La nouvelle rédaction de l'article 1609 quatervicies du code général des impôts offre en effet la possibilité à la DGAC d'effectuer des contrôles organisationnels portant sur l'adéquation des moyens mis en oeuvre par l'exploitant aéroportuaire avec le respect , au moindre coût, de la réglementation , et de pouvoir en tirer les conséquences en termes de financement par la taxe d'aéroport , y compris sous la forme d'un moindre remboursement .
En effet, afin que les leçons des éventuels dysfonctionnements constatés lors de ces contrôles puissent être tirées , il dispose également que « lorsque le contrôle met en évidence des économies de gestion de nature à diminuer le coût des missions de sécurité et de sûreté , l'exploitant d'aérodrome est tenu de soumettre au ministre chargé de l'aviation civile un plan d'actions correctrices dans un délai de trois mois .
« En l'absence de mesures ou en cas d'insuffisance avérée de celles-ci, la déclaration des coûts éligibles , pour l'année en cours, est retenue à hauteur des montants correspondant aux bonnes pratiques précitées . Pour les années antérieures soumises au contrôle, les déclarations de coûts éligibles sont rectifiées à hauteur des montants correspondant aux bonnes pratiques précitées. Elles donnent lieu à l'émission d'un titre exécutoire, à concurrence du surcoût. »
Afin d'aider les gestionnaires d'aéroports à améliorer leur efficience, la DGAC a élaboré un guide de bonnes pratiques avec l'union des aéroports français (UAF).
Ce guide s'adresse plus particulièrement aux aéroports de classes 3 et aux aéroports non assujettis à la taxe d'aéroport, sur lesquels sont observés des écarts de coûts significatifs entre aéroports au trafic comparable . L'objectif consiste à homogénéiser autant que possible les pratiques tant en termes d'organisation que de moyens .
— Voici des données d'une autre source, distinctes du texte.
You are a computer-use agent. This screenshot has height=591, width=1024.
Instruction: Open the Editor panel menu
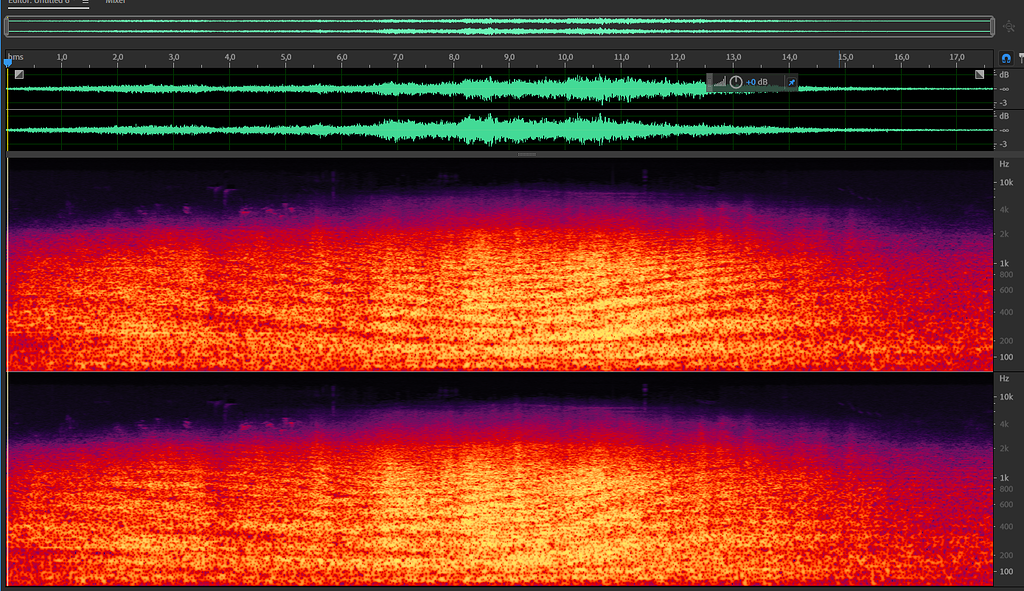pos(86,3)
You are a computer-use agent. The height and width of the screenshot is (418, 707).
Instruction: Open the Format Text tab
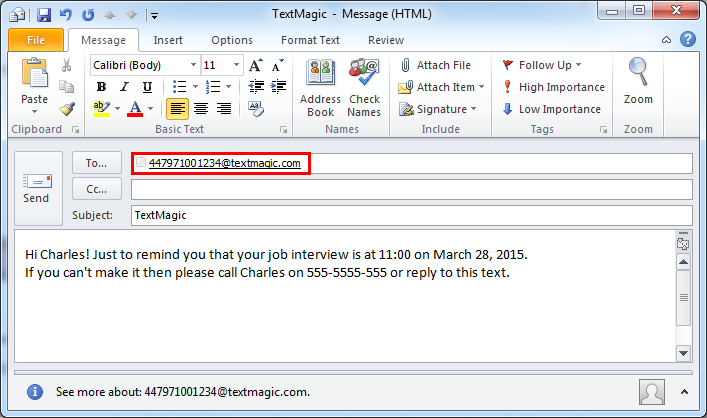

À terme, selon la DGAC, il est prévu :
- d'utiliser les considérations générales du guide comme circulaire fiscale et de compléter l'arrêté du 30 décembre 2009 relatif aux modalités de déclaration des exploitants d'aérodromes pour l'établissement du tarif passager de la taxe d'aéroport, avec certaines dispositions opposables aux exploitants d'aérodromes ;
- d'organiser , sur cette base, des contrôles organisationnels sur l'adéquation avec la réglementation des moyens mis en oeuvre par l'exploitant aéroportuaire .
Enfin, votre rapporteur spécial estime que les compagnies aériennes , sur qui pèse directement la taxe d'aéroport, doivent avoir leur mot à dire sur son tarif et sur son utilisation , ce qui n'est pas le cas aujourd'hui, comme le rappelle le CGEDD dans son rapport : « les compagnies , même si elles sont informées des évolutions prévisibles de cette taxe sur certains aéroports, ne discutent pas réellement avec les gestionnaires d'aéroports des choix d'investissement et d'exploitation qui sont à l'origine des coûts de sûreté aéroportuaire comme ils le font pour les redevances aéroportuaires ».
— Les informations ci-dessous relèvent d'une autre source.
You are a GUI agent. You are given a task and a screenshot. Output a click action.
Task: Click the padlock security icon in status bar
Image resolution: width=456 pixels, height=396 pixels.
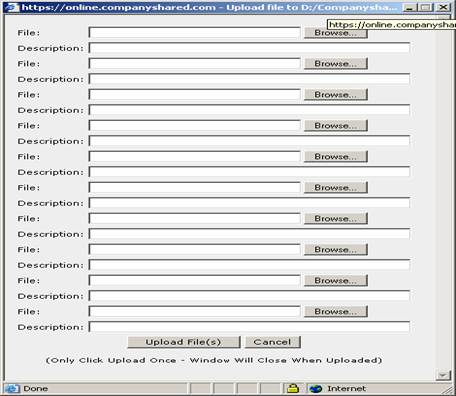[293, 388]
Cette consultation des compagnies aériennes pourrait avoir lieu chaque année à l'occasion de la réunion de la commission consultative économique aéroportuaire (cocoéco) , présidée par une personnalité désignée par le préfet, au cours de laquelle elles examinent par ailleurs le niveau des redevances aéroportuaires.
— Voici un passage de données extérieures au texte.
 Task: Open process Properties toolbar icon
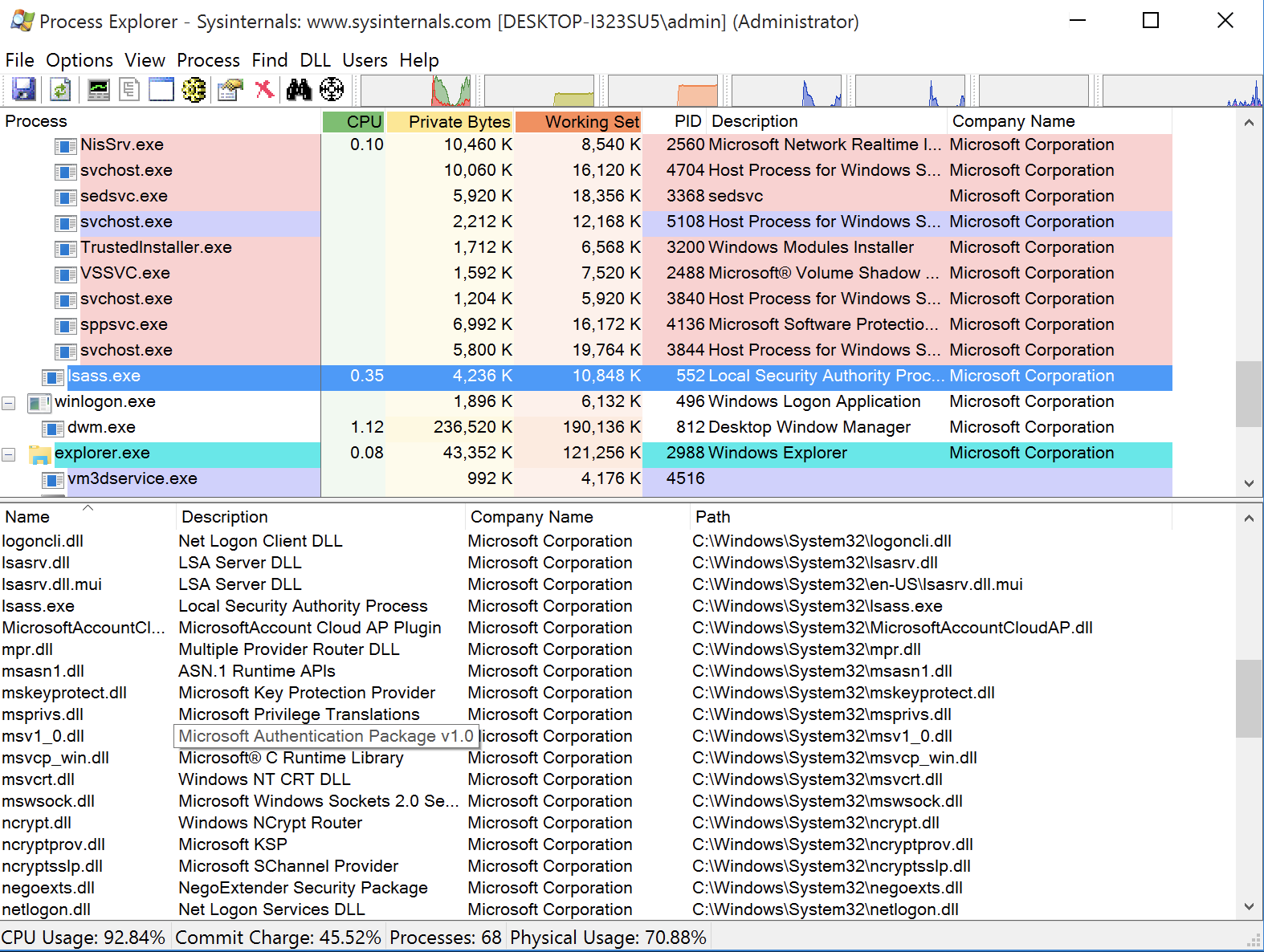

Recommandation n° 14 : Assurer un meilleur contrôle de l'utilisation par les aéroports de la taxe d'aéroport , en vérifiant l'efficience de leurs dépenses de sûreté au-delà de leur simple éligibilité. |
* 41 Les aéroports italiens et espagnols ont des tarifs très bas mais il est possible qu'ils bénéficient de subventions ou de prestations de leurs États pour des montants financiers que le CGEDD n'a pas été en mesure de déterminer.
* 42 Rapport du groupe de travail compétitivité du transport aérien français, présidé par Bruno Le Roux (Seine-Saint-Denis, président du groupe SRC), Assemblée nationale, 3 novembre 2014.
* 43 L'article 1609 quatervicies du code général des impôts prévoit en effet que le produit de la taxe « contribue, dans une proportion fixée annuellement par arrêté, au financement des matériels de contrôle automatisé aux frontières par identification biométrique installés dans les aéroports ».